* Exercise directions: Could you restate exactly the lines that begin at the line with "Given: Open the notifications bell icon" and end at the final line of the data?

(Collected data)
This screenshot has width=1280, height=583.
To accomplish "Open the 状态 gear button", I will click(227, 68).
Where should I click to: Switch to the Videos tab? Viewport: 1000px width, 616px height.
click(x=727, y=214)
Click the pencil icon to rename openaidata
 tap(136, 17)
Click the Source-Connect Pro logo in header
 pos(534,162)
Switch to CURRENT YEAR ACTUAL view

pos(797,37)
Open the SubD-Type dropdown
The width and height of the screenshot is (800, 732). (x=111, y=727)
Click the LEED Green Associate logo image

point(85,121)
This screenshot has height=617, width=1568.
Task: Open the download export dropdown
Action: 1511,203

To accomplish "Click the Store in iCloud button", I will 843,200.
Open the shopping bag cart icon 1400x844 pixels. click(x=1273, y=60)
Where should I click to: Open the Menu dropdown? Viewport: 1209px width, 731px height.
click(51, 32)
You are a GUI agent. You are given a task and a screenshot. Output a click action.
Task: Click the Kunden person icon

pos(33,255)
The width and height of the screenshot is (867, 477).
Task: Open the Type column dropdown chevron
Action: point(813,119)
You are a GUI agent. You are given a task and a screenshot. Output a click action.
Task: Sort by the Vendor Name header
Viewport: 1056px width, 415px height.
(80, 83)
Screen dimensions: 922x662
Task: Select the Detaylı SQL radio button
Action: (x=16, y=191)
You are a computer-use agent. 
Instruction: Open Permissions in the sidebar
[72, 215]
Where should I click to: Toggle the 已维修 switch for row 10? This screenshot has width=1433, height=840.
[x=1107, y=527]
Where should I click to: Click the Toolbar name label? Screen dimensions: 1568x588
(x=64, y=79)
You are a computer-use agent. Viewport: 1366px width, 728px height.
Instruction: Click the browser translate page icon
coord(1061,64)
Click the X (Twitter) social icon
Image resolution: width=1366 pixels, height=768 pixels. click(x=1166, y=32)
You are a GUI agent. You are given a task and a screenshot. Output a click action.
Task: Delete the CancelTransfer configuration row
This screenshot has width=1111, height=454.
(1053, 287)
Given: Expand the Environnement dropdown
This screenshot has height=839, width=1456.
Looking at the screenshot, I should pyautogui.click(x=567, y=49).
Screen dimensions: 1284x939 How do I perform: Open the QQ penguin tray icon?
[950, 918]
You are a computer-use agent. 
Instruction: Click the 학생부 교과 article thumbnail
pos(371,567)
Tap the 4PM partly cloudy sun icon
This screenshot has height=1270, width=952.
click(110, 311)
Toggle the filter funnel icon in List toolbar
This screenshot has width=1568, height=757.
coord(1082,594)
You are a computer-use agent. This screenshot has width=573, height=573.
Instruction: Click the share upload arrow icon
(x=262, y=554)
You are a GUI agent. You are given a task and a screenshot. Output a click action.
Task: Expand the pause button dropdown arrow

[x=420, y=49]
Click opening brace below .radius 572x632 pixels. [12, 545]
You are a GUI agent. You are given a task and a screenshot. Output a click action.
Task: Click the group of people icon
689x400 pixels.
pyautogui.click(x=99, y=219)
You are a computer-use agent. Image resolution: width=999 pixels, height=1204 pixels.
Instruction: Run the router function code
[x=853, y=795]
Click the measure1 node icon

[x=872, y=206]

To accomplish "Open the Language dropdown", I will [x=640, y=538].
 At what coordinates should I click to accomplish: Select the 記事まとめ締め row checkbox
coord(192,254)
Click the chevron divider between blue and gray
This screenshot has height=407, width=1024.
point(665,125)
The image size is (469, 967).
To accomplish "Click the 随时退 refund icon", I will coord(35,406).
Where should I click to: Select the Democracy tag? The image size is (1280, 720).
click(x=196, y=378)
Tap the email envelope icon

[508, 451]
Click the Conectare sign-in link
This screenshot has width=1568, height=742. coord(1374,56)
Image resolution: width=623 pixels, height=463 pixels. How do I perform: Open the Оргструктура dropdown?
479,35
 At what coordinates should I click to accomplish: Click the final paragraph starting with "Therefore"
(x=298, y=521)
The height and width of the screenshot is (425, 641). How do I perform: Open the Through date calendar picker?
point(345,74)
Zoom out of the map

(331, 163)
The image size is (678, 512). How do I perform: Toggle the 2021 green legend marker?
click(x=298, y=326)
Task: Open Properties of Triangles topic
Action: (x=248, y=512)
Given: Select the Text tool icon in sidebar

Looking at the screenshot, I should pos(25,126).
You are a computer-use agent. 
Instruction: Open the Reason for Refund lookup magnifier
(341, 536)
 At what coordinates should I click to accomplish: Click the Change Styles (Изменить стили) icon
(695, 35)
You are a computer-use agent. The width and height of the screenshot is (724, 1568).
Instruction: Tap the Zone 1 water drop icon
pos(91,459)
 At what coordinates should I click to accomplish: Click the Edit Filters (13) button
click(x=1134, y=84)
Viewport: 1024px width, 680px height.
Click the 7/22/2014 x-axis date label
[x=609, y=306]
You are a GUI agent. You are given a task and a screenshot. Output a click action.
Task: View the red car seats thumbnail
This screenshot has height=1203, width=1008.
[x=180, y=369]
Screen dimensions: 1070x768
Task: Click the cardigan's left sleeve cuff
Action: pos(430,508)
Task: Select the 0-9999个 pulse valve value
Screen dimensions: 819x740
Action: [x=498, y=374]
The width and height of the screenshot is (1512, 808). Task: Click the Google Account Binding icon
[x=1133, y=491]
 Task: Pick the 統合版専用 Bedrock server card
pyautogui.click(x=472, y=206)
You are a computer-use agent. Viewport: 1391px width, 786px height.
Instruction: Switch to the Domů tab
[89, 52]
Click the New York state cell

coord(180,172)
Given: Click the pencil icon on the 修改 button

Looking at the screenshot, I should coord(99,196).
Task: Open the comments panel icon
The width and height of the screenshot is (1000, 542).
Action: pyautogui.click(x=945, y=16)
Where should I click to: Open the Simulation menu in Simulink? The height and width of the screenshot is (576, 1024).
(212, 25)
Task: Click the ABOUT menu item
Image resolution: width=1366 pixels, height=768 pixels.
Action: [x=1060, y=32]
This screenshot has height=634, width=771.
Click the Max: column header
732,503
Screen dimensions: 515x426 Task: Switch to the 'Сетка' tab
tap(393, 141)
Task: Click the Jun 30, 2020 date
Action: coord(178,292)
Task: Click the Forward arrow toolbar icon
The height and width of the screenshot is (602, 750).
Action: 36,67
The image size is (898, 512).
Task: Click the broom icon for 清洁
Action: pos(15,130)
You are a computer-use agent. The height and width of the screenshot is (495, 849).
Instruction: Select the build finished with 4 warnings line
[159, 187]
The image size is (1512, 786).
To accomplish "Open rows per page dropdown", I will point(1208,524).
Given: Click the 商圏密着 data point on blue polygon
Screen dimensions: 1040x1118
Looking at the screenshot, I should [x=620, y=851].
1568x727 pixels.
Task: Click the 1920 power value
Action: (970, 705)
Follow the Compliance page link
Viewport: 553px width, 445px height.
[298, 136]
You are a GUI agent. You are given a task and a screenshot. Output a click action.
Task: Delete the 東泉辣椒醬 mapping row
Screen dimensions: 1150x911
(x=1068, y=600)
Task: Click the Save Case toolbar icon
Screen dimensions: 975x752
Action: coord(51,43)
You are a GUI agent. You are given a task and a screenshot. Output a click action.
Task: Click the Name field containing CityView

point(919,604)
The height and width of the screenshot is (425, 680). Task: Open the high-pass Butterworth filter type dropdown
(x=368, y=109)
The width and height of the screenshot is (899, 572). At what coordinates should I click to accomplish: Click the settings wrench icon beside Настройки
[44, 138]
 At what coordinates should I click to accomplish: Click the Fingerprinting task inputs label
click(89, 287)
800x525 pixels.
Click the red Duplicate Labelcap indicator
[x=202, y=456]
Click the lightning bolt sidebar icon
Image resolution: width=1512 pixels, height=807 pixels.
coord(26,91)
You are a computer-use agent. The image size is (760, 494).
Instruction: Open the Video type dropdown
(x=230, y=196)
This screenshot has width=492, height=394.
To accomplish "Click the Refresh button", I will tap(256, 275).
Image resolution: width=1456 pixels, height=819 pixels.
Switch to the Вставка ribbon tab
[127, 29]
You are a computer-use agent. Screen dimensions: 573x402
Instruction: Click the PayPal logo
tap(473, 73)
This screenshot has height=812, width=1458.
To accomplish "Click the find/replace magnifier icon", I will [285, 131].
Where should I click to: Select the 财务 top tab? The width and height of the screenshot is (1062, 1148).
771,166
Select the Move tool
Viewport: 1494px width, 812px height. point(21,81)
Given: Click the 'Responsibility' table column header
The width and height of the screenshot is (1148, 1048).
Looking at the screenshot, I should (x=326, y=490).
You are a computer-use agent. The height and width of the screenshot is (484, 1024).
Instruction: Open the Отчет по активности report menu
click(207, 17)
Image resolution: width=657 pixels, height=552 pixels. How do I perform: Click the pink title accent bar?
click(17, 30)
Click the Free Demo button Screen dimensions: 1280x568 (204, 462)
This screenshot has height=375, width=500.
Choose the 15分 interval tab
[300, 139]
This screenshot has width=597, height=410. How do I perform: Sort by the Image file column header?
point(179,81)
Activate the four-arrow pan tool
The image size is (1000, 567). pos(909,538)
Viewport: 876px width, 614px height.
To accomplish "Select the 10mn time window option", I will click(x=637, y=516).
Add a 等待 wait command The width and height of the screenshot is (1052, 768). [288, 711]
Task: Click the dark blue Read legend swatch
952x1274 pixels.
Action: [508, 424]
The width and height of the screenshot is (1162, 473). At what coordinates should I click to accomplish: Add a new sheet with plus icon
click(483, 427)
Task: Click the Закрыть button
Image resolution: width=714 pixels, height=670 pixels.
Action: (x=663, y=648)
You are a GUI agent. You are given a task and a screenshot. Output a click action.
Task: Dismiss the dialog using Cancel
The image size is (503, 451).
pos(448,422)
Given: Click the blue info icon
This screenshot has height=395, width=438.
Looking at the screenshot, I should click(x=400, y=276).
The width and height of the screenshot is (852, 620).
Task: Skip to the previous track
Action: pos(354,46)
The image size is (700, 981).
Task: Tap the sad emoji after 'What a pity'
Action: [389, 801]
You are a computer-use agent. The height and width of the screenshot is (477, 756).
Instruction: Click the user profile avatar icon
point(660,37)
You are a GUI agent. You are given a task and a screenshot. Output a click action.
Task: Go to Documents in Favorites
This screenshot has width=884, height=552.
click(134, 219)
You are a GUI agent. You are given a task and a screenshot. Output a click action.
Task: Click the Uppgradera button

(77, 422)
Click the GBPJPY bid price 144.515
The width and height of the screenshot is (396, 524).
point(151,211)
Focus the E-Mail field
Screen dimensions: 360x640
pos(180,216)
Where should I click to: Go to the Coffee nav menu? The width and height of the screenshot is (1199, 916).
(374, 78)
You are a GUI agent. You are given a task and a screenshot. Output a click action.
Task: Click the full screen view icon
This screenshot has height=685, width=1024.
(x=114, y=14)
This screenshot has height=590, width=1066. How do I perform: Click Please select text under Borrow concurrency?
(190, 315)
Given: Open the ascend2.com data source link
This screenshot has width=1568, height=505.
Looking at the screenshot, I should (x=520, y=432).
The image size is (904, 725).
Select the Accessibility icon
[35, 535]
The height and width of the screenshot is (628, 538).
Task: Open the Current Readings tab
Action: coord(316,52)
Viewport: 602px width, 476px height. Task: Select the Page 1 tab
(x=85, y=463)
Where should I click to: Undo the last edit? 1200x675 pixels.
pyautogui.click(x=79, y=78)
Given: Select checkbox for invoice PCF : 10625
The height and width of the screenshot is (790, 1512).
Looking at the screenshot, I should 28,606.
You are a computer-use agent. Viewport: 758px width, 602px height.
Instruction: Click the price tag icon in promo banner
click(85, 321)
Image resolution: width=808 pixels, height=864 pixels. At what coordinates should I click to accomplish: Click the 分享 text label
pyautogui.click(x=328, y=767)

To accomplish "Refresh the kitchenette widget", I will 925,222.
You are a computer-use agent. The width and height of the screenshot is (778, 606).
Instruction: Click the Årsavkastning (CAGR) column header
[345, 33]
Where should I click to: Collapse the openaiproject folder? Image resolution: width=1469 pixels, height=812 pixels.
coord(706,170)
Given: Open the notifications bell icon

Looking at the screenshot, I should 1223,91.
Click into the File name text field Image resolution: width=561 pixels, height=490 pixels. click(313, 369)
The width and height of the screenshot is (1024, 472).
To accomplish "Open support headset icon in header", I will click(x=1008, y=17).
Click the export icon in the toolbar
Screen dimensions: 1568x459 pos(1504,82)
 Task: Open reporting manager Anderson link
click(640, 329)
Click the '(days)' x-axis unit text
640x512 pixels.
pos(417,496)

* Response to this exercise:
Given: Open the notifications bell icon

Looking at the screenshot, I should 1223,91.
Click into the File name text field Image resolution: width=561 pixels, height=490 pixels. click(313, 369)
The width and height of the screenshot is (1024, 472).
To accomplish "Open support headset icon in header", I will click(x=1008, y=17).
Click the export icon in the toolbar
Screen dimensions: 1568x459 pos(1504,82)
 Task: Open reporting manager Anderson link
click(640, 329)
Click the '(days)' x-axis unit text
640x512 pixels.
pos(417,496)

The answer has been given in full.